I re-did the way the webbing was attached, just changed some of the hooks and rings. I feel pressure to get this worked out since I'm leaving a week from Monday to go hiking for a week. Oh, well, it's the AT... if I can't figure out the hammock, I'll sleep in the shelters. Maybe someone on the Trail can help me with the hammock. Except I think a lot of the thru-hikers will be taking a vacation to go down to Trail Days in Damascus during that week. Oh, well.
OK, here I go out back to the woods again.....
Thanks so much for the help and interest, Cara Lin and everyone!
From: Cara Lin Bridgman <shokulan@...>
Sent: Sat, May 1, 2010 2:43:44 AM
Subject: Re: [Hammock Camping] MacGyver report
You need to get a good look at a Hennessey Hammock straight from the
factory. Your's sounds as though the previous owner got some of the
strings mixed up when tinkering with it.
I have a Backpacker A-sym. Its stock tarp came with four black nylon
cords that ought to be suitable for converting to whoopie slings (i.e.

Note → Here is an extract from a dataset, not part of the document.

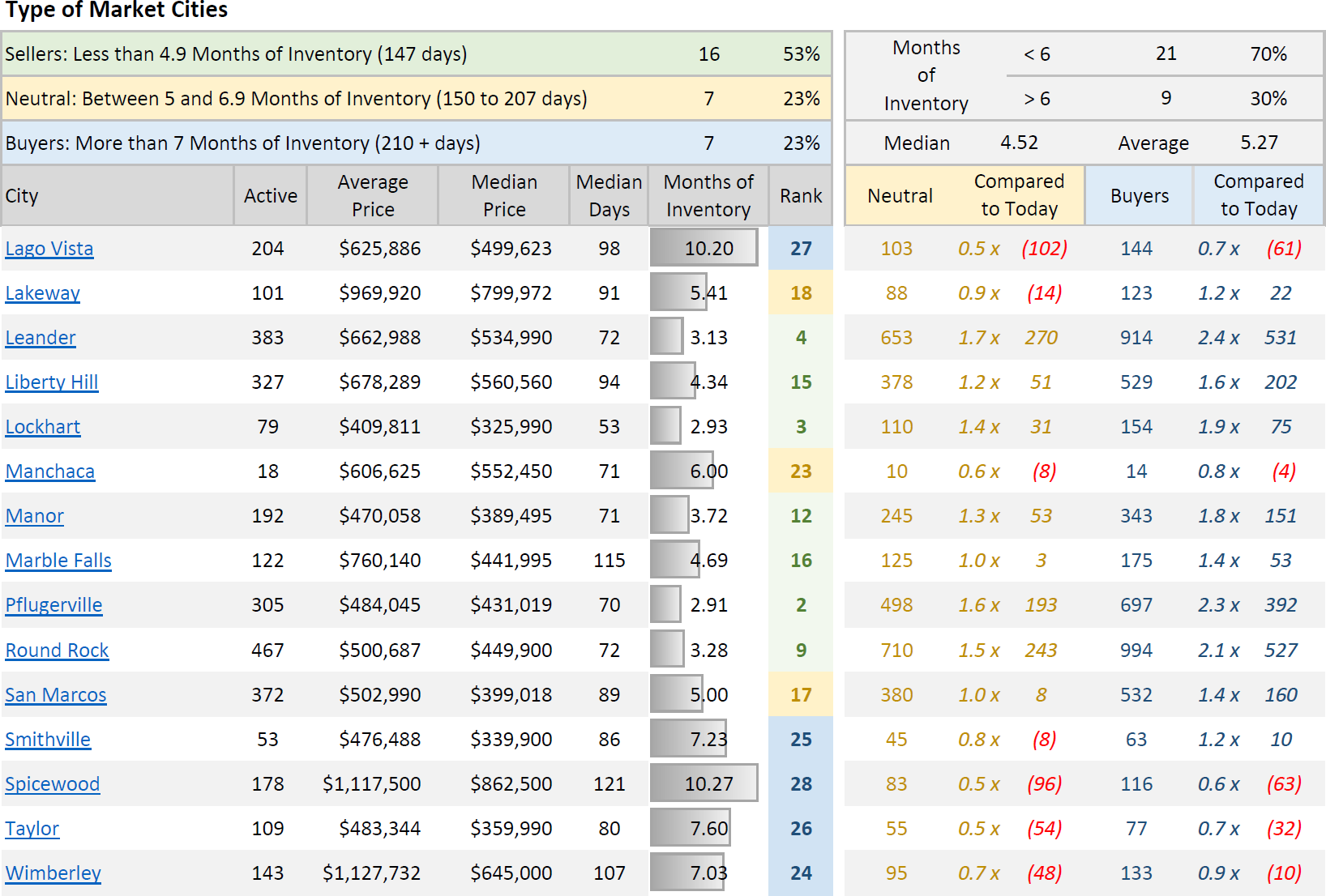Select the Lockhart city link
Viewport: 1326px width, 896px height.
[43, 427]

no core). The elastic tie-outs are not for the tarp; they are for the
hammock itself, to hold it open when you're inside and to reduce swing.
I usually do not use side tie-outs with my hammock.
By the way, I'd say there is a really good reason for making the
ridgeline out of something weaker than the cordage used in the rest of
the system. This way, it is only the ridgeline that breaks when you
overload the system. An adjustable ridgeline is good, since it will
help you find the sweet spot for you.
For where I hike, I need longer tree-huggers. I discovered the hard way
(hard for the tree, that is), that you absolutely to not want the
Hennessey spectra (or any other narrow-width rope) to come in contact
with the tree. Some of the trees I hang from have a DBH (diameter at
1.4 meter from the ground) of almost 2 m! Since many of the trees have
spongy bark, I also need something wider. I followed the advise of
someone on this forum (sorry, I've forgotten who) and bought 5-6 meters
of cheap 1-inch wide webbing, tying it into a big loop with a waterknot.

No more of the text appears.